The possibility of having a widespread societal debate in the United States about biotech's scientific and medical risks and benefits to individuals, cultural values and political institutions has been hampered by extreme divisiveness on the issue of abortion. But society must immediately find answers to a number of issues raised by biotechnology in a manner that balances private rights and public good, including: How can the safety of new biotechnologies be assured? Should parents be allowed to genetically engineer and enhance their child with desired traits, creating "designer babies"? Do people who learn they have genetic irregularities have a moral or legal duty to report them to family members who may also have the inherited mutation? Should the government allow or prohibit technologies that would significantly alter the human race?
To foster discussion and examination of such questions, Congress turned to the Institute on Biotechnology and the Human Future, directed by bioethicist Nigel M. de S. Cameron at the Illinois Institute of Technology. The institute's board, which I chair, serves as a think-tank that is reflective of the population — some board members are anti-abortion, others favor abortion rights; some are politically conservative, others liberal; some are secular, others religiously conservative. The board is a coalition of pre-eminent and socially and religiously diverse academics, policy experts, lawyers, scientists, physicians, activists and ethicists who are dedicated to setting aside their differences on the abortion debate to work toward guaranteeing that biotechnology sustains, rather than weakens, human health and social values.

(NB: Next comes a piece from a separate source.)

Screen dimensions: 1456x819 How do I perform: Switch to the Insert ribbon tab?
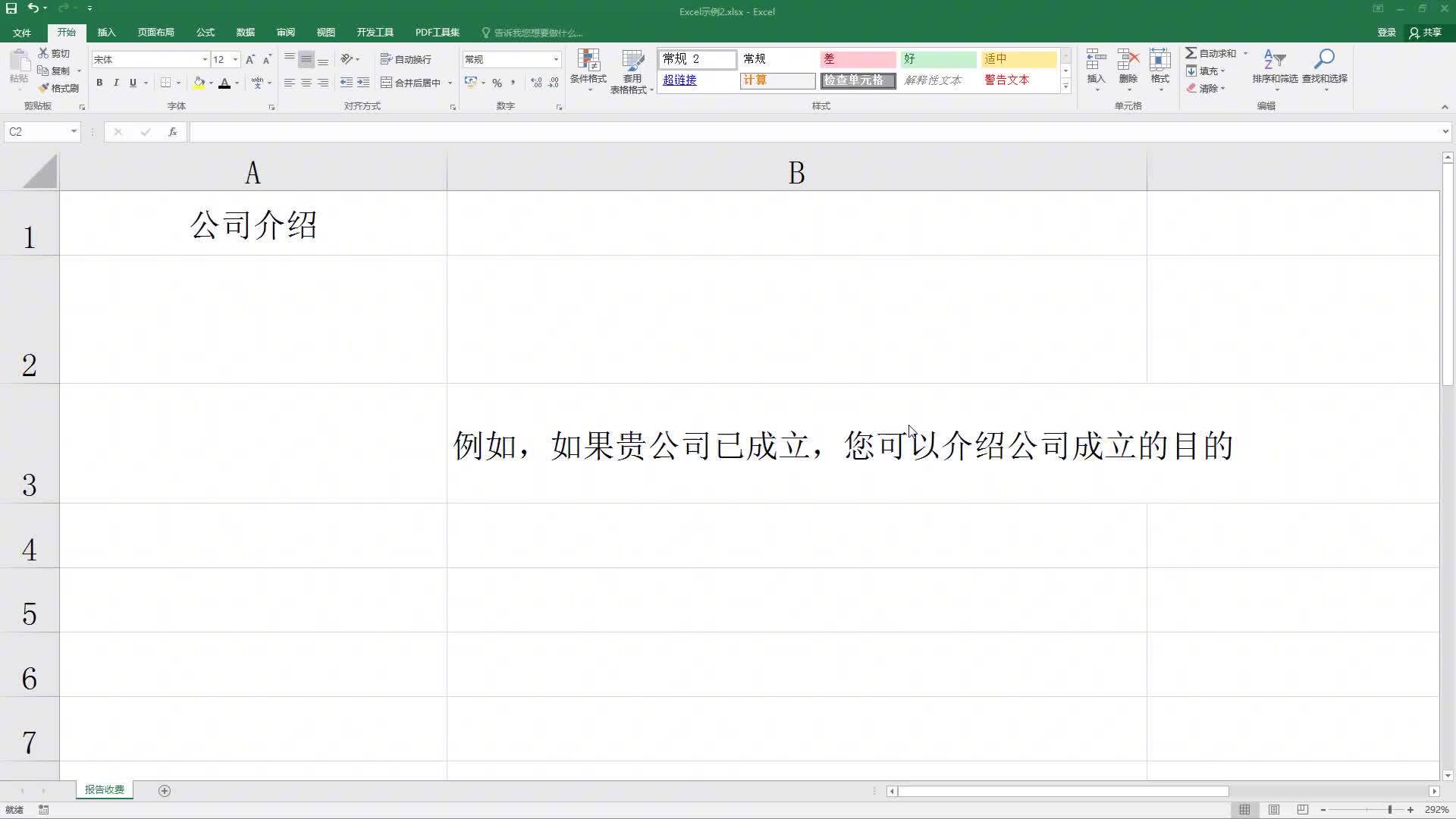click(106, 33)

In my own work, I study the impact of new medical technologies on individuals, families, communities, social institutions and society at large and then suggest social policies to deal with the benefits and risks of those technologies. I view my work in law as akin to writing science fiction. The challenge is to try to determine what society would look like if we choose one path as opposed to another. I often think of Dame Mary Warnock's admonition when her British committee was making recommendations about reproductive technologies: that we try to create a society that we can praise and admire, even if in individual detail we may wish it were different.
Lori Andrews is professor of law, Chicago-Kent College of Law, and chair of the advisory board of the Institute on Biotechnology and the Human Future. She is the author of 10 books, including Future Perfect and The Clone Age: Adventures in the New World of Reproductive Technology. Andrews is also one of the subjects in Frozen Angels, a documentary about reproductive and genetic technologies, which premiered at the 2005 Sundance Film Festival.